RAW DATA -

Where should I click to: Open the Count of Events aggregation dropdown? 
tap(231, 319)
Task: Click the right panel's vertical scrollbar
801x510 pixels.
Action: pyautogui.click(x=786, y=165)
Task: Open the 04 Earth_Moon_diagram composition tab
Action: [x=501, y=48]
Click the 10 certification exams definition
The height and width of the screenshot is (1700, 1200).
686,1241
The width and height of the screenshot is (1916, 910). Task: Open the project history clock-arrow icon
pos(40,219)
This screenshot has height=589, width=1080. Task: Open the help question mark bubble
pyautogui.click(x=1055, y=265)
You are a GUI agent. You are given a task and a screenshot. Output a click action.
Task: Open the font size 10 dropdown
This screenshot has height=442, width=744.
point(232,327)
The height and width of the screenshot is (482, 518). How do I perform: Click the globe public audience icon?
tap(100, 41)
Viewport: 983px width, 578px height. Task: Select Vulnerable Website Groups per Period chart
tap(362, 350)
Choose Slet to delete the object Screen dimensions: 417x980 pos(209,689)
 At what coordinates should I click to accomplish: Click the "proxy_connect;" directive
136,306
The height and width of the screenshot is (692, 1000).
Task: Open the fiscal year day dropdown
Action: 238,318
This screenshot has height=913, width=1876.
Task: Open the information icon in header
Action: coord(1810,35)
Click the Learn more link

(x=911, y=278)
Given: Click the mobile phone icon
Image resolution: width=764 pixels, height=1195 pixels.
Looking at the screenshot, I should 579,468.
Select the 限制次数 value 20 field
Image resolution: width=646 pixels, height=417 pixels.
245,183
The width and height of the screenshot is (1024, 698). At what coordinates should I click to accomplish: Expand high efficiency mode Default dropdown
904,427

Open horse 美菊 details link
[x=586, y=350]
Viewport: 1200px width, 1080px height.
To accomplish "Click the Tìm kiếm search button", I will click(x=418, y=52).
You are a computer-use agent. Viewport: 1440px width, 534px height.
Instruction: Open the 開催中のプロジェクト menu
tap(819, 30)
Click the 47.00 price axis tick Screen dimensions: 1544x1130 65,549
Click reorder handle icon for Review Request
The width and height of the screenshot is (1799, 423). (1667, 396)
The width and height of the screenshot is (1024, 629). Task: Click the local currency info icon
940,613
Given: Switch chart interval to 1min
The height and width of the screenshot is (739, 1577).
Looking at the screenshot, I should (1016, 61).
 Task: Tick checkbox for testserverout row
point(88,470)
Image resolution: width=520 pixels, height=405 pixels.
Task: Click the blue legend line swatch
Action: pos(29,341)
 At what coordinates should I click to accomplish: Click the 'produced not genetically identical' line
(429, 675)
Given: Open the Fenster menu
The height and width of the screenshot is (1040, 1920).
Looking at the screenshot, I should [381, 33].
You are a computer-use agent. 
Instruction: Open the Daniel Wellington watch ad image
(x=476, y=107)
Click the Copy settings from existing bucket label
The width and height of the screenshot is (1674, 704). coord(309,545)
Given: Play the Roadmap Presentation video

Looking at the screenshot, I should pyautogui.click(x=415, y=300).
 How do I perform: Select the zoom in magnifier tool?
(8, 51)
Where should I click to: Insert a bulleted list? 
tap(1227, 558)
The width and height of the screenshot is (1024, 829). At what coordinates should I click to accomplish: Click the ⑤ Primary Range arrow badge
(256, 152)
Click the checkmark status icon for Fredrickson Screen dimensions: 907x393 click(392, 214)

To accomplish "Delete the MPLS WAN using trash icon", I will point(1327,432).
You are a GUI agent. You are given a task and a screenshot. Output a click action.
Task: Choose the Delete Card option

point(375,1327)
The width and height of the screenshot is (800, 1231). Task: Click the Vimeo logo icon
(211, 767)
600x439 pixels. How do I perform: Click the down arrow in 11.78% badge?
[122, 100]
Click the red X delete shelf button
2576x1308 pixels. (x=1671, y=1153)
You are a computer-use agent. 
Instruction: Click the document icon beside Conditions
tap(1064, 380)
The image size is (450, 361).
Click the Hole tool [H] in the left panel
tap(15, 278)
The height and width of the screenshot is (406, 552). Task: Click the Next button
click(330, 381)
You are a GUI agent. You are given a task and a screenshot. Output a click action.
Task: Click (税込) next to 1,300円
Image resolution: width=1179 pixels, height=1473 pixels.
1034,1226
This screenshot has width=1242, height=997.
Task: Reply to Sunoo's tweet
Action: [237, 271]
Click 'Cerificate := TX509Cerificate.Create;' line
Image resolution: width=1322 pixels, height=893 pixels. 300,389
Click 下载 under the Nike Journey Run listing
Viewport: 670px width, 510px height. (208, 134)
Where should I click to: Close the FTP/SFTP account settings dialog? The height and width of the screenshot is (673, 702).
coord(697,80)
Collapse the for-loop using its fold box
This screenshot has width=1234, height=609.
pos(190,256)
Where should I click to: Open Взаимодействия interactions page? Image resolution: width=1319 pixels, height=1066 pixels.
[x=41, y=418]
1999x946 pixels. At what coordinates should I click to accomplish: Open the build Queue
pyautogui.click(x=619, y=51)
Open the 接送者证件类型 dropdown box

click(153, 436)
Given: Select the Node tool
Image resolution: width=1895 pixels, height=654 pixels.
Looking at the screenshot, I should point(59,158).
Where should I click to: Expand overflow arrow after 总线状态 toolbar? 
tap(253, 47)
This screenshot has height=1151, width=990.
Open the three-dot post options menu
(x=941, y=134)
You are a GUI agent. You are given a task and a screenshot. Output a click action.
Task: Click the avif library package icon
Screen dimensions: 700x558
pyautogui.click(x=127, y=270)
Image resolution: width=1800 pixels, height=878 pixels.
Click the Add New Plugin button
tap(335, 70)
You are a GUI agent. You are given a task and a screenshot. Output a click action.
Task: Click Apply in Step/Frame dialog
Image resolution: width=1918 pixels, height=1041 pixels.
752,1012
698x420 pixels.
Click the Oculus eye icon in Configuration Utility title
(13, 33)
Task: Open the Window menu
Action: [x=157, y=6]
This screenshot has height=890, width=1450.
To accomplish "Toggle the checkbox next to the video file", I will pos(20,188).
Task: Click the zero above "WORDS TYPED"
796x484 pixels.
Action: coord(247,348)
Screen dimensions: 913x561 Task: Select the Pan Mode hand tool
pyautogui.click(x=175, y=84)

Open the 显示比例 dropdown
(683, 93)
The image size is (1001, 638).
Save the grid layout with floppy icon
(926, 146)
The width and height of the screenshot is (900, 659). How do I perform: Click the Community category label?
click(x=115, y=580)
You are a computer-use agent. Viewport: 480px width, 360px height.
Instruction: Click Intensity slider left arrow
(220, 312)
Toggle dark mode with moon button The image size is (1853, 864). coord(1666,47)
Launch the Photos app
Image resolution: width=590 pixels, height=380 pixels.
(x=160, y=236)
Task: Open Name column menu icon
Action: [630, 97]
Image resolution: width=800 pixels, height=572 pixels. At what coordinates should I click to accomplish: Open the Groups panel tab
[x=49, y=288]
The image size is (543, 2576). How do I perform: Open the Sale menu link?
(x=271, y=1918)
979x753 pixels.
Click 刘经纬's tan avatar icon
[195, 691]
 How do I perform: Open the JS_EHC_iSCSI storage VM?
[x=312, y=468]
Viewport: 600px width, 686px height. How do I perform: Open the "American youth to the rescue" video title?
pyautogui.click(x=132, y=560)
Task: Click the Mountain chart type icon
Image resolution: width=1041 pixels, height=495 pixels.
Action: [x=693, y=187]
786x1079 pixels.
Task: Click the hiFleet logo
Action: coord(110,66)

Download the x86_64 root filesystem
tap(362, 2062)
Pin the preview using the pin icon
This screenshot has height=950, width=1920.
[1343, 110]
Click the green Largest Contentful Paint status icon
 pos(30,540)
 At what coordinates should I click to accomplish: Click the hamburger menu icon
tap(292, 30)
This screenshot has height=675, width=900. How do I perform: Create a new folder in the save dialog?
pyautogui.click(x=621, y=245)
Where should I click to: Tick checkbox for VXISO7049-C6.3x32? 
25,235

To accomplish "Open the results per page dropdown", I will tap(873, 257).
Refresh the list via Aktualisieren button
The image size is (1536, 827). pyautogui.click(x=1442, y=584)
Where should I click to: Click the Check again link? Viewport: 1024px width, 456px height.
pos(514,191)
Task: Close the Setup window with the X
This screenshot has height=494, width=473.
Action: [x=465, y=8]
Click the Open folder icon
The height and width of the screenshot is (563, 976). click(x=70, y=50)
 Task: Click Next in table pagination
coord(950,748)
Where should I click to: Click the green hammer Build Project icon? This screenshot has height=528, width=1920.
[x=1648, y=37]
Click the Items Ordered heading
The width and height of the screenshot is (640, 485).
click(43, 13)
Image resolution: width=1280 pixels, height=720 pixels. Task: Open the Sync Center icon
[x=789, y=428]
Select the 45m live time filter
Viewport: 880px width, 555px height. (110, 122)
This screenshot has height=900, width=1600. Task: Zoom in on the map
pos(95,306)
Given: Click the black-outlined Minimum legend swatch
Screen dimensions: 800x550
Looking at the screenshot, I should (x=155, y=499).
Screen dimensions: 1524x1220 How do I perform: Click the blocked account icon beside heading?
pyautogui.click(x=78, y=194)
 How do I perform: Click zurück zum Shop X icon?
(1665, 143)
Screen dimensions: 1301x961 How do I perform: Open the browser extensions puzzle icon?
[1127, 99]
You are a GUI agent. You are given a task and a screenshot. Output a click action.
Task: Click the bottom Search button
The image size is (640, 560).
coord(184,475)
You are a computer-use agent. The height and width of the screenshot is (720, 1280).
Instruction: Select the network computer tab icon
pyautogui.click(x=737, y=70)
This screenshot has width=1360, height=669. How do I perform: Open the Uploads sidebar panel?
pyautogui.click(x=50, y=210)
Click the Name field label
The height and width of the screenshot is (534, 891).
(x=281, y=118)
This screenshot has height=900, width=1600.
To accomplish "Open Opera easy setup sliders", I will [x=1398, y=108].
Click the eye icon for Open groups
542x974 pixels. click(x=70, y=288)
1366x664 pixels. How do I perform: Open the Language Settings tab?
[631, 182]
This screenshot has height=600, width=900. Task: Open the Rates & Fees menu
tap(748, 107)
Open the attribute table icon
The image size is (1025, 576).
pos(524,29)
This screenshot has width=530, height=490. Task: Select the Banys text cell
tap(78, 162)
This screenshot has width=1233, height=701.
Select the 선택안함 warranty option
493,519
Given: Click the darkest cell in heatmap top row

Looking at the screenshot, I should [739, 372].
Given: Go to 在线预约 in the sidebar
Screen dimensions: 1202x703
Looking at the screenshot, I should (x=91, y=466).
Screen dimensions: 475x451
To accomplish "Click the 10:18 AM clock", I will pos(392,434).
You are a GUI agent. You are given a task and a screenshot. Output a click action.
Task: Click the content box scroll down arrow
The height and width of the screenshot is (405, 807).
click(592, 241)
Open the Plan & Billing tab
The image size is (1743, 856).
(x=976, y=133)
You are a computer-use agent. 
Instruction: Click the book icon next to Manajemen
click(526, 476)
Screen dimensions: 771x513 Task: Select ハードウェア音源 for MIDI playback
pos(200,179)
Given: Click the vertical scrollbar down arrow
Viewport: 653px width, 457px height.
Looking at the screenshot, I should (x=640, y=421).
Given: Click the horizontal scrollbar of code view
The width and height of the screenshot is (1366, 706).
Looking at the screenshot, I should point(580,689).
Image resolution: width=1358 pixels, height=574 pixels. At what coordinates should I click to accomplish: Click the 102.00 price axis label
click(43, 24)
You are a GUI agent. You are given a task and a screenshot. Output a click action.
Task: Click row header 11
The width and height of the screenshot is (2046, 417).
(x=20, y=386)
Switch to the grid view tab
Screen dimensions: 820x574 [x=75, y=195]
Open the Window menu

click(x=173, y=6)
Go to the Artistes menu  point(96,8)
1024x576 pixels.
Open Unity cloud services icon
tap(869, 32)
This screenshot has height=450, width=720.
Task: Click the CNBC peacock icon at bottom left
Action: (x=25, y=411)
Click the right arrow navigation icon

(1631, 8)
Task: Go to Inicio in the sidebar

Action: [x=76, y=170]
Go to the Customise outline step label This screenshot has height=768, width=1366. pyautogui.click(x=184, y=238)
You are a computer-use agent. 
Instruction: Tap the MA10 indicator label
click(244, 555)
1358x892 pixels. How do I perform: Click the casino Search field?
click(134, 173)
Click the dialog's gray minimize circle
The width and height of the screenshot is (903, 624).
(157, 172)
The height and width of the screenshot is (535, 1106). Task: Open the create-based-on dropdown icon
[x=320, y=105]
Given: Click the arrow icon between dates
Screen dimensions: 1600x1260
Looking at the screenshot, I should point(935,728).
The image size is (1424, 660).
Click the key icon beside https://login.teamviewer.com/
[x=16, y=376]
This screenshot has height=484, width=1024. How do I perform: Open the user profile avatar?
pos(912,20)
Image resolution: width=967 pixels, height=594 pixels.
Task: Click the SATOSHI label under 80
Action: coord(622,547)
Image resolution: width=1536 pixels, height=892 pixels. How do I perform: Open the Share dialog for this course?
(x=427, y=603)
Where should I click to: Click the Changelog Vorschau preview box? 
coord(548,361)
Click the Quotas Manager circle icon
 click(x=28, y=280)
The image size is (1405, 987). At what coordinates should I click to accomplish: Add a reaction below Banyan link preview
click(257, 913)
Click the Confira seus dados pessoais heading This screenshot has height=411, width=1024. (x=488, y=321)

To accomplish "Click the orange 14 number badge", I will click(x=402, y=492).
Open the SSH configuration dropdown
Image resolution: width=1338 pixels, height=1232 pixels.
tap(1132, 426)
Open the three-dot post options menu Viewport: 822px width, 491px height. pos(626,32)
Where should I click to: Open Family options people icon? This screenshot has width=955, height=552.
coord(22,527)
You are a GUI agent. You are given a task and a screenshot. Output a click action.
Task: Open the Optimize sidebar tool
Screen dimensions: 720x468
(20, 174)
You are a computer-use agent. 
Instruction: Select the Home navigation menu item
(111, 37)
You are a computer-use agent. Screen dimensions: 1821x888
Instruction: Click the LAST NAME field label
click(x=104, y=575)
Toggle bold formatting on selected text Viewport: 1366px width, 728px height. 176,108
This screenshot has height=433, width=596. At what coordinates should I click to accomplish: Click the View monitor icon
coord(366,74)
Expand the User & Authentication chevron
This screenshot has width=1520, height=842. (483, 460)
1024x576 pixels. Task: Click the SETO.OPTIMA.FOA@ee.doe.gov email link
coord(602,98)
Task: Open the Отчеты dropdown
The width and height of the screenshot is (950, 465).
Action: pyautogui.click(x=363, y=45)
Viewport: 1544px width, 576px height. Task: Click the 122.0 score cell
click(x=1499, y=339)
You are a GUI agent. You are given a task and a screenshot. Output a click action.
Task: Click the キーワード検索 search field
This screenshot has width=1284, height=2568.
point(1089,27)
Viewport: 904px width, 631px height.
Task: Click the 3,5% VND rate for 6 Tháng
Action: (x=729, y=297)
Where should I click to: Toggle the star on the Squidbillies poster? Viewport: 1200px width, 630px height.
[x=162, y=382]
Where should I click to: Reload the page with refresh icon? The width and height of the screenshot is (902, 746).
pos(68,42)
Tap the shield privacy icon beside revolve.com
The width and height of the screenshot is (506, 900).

TASK - Give back every line from the beginning of the records through the line holding "Given: Click the mobile phone icon", exactly as it reads, and leave out the rest.

OUTPUT FOR THIS EXERCISE -
Where should I click to: Open the Count of Events aggregation dropdown? 
tap(231, 319)
Task: Click the right panel's vertical scrollbar
801x510 pixels.
Action: pyautogui.click(x=786, y=165)
Task: Open the 04 Earth_Moon_diagram composition tab
Action: [x=501, y=48]
Click the 10 certification exams definition
The height and width of the screenshot is (1700, 1200).
686,1241
The width and height of the screenshot is (1916, 910). Task: Open the project history clock-arrow icon
pos(40,219)
This screenshot has height=589, width=1080. Task: Open the help question mark bubble
pyautogui.click(x=1055, y=265)
You are a GUI agent. You are given a task and a screenshot. Output a click action.
Task: Open the font size 10 dropdown
This screenshot has height=442, width=744.
point(232,327)
The height and width of the screenshot is (482, 518). How do I perform: Click the globe public audience icon?
tap(100, 41)
Viewport: 983px width, 578px height. Task: Select Vulnerable Website Groups per Period chart
tap(362, 350)
Choose Slet to delete the object Screen dimensions: 417x980 pos(209,689)
 At what coordinates should I click to accomplish: Click the "proxy_connect;" directive
136,306
The height and width of the screenshot is (692, 1000).
Task: Open the fiscal year day dropdown
Action: 238,318
This screenshot has height=913, width=1876.
Task: Open the information icon in header
Action: coord(1810,35)
Click the Learn more link

(x=911, y=278)
Given: Click the mobile phone icon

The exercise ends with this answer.